The said payment is also not taxable as per Article 15 of DTAA between India and Italy (DTAA). As per Article 15 (i.e. "Independent Personnel Services") of the DTAA, income derives by a "resident of a contracting state" in respect of professional services or any other activities of an independent character would be covered within the scope of Article 15. According to the Assessee, since the said technicians/skilled engineers would not be present in India for a period exceeding an aggregate 183 days in the relevant previous year, in view of Article-15 of DTAA, GTA would not be liable to be taxed in India.
5. The A.O. however, rejected the plea of the assessee and held the services provided by GTA is in the nature of providing services of technical or other personnel and that it was not "construction, assembly, mining or like project" undertaken by the recipient or consideration which would be income of the recipient chargeable under the head "salaries". The AO thus held that the payment in question was taxable in India in the hands of GTA under Article 13(2) of the DTAA. The AO also held that Article 15 of the DTAA between India and Italy does not apply where the recipient is a company.

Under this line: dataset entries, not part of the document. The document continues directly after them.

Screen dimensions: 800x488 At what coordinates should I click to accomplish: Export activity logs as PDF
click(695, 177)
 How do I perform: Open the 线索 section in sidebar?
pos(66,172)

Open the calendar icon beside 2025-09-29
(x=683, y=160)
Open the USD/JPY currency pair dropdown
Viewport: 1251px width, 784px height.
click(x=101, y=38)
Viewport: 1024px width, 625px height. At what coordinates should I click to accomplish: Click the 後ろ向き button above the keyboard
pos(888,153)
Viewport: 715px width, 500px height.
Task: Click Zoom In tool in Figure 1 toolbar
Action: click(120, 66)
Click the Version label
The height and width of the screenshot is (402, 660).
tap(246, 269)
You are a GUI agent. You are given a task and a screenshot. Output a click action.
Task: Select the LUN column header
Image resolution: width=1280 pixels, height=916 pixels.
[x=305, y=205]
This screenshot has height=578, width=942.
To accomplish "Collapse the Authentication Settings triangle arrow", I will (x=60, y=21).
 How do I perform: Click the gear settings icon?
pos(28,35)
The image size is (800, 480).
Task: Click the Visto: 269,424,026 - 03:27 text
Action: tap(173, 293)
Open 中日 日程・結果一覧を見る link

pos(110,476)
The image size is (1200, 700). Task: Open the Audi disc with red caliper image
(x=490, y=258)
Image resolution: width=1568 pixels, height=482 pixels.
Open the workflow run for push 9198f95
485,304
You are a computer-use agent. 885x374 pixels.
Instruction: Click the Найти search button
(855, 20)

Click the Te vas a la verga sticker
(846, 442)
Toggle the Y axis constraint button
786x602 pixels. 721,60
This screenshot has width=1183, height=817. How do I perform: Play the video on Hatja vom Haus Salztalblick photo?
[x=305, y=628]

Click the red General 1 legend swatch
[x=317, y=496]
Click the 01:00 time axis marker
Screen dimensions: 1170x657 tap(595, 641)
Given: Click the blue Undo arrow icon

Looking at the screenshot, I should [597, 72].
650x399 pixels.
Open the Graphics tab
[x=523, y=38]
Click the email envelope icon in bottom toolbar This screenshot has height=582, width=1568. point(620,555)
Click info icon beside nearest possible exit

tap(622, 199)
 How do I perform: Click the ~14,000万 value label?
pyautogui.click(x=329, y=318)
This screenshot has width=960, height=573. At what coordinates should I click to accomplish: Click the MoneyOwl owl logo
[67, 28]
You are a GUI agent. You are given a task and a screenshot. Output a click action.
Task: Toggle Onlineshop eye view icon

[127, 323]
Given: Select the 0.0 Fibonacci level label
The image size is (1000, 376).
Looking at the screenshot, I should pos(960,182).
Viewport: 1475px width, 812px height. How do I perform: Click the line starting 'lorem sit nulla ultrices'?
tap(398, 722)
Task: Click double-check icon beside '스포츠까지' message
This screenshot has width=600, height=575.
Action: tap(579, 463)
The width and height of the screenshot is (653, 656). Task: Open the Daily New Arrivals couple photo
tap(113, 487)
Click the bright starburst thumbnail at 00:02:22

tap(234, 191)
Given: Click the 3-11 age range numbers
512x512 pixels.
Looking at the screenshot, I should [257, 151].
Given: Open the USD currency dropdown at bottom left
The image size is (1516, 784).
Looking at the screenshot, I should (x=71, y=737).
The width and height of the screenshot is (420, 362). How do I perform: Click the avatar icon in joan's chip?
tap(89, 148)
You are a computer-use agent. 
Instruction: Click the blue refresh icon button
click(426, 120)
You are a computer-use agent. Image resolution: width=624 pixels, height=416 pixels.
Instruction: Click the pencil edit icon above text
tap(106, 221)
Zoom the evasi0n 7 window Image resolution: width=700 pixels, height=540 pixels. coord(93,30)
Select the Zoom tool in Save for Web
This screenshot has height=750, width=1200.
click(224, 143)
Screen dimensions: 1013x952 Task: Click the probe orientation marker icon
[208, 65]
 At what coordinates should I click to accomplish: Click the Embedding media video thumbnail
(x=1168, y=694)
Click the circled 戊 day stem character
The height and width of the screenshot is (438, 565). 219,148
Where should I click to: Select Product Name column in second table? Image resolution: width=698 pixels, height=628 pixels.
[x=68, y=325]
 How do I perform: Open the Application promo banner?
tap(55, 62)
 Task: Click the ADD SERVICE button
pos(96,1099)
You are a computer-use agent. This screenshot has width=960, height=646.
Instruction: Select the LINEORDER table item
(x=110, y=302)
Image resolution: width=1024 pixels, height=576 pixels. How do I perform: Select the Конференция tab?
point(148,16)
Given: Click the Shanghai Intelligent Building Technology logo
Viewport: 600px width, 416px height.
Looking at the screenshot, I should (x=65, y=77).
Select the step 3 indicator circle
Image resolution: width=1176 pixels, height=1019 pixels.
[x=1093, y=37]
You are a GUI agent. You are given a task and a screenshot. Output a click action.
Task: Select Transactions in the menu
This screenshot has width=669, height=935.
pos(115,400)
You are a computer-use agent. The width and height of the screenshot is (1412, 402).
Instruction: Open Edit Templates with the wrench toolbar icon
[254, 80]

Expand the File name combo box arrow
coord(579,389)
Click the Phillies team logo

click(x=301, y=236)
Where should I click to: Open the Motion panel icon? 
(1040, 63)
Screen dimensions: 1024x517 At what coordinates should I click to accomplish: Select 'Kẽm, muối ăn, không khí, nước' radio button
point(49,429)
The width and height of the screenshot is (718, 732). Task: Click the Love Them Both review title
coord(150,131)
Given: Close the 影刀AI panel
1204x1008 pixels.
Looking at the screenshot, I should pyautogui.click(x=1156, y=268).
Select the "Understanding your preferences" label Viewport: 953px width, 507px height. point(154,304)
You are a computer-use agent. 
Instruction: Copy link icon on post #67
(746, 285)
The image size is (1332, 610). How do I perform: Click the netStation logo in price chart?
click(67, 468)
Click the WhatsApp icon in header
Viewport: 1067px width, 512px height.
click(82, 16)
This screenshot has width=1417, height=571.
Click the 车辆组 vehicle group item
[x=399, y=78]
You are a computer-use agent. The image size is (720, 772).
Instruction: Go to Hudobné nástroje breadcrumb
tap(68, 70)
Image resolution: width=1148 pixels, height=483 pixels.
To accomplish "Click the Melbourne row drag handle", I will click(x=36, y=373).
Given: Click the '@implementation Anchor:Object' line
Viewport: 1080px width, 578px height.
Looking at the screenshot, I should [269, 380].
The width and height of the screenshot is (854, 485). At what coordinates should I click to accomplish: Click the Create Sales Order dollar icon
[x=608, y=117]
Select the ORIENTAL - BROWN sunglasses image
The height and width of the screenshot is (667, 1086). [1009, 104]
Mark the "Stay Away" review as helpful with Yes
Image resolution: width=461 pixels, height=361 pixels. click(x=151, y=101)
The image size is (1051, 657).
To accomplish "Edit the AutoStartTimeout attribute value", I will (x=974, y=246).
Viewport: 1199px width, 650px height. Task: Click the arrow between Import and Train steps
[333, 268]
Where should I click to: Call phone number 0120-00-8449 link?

6. On appeal by the assessee, the learned CIT(A) confirmed the order of the A.O. The CIT(A) held that the project like construction, assembly, mining were taken away from the purview of technical services because the nature of the activities is more like activities of a business establishment which requires presence in India. According to him GTA did not undertake any erection of plant. It has agreed only to supply technical personnel to provide technical services for the payment of fees. Hence he held that the services provided by the personnel of the GTA will not be exempt from the definition of the technical services. On applicability of Article 15(2) of the DTAA, the CIT(A) held that in Article 15(2), the word 'Independent' is to be noted. The professional services referred are the scientific, literary, artistic, educational or teaching activities. The professionals mentioned are physicians, surgeons and lawyers, engineers, architects, dentists and Accountants. According to CIT(A), Article 15(2) emphasis that the professionals individually or jointly has to carry out the activities on their own and not on behalf of the organization in which they are working and hence the services in question were not covered under Article 15.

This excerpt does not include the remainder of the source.